The injured Michael Cotter told the subsequent inquest jury that on the night of 1-2 February 1919 he had pointed out the assailants to three policemen who came on the scene, and that he had asked the police to take their names and addresses for beating him up. But according to Cotter, the police had allowed the assailants to leave, and one policman had even told Cotter ‘to go home and wash his face’. (A head constable denied that the police had come into contact with the assailants that night. He also denied that the police knew anything directly about how Down had been assaulted or who had beaten him.) Coroner William Murphy stated at the inquest that the assaults on Down and Cotter had been ‘quite unprovoked’; Murphy added that James Down ‘was in no way quarrelsome with any of the four men who so brutally attacked him, and as a matter of fact, he [Down] was proceeding homewards with his friends when he was deliberately followed by the four men and subjected to terrible treatment.
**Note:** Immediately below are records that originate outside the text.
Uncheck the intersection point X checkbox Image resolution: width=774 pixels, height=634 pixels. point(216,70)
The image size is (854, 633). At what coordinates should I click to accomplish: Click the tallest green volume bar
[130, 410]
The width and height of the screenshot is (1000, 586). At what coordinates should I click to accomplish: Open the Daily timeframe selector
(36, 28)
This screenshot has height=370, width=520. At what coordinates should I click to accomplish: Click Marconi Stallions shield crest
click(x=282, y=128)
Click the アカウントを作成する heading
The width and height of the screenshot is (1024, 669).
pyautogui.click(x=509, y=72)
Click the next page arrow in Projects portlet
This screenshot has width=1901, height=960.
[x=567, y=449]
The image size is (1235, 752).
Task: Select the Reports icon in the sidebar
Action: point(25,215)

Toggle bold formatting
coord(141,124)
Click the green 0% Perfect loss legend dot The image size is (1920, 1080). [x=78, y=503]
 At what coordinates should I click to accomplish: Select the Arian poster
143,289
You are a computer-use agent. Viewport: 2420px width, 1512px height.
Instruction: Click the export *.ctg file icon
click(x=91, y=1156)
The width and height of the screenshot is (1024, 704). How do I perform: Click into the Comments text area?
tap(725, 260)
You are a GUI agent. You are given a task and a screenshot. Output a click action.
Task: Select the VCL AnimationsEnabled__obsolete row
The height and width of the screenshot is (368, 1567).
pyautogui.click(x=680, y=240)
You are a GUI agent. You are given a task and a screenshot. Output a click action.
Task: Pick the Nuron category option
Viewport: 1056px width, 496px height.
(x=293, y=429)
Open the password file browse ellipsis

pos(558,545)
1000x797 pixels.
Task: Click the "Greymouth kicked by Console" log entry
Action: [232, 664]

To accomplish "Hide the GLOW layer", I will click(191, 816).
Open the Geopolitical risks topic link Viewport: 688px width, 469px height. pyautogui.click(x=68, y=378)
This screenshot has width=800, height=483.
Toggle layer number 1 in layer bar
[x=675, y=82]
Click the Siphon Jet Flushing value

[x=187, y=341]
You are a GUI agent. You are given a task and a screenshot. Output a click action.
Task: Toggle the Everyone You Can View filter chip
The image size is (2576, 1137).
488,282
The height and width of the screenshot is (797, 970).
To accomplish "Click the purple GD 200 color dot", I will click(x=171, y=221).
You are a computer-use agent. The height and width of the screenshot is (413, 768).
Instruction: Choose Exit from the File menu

Mr Down and all his companions appeared to have been assaulted and very badly beaten.’ Coroner Murphy seriously faulted the conduct of the police on the occasion. The inquest jury simply found that Down had ‘died from tetanus poisoning caused as a result of injuries inflicted by four men unknown’. See CE, 19 Feb. 1919.

 

The police, on the other hand, considered the Sinn Féiner James Down to be a quarrelsome man when under the influence of drink, and thought that he had given offence to the four men who had attacked him. See RIC Monthly Report, Cork City and East Riding, Feb. 1919 (CO 904/108).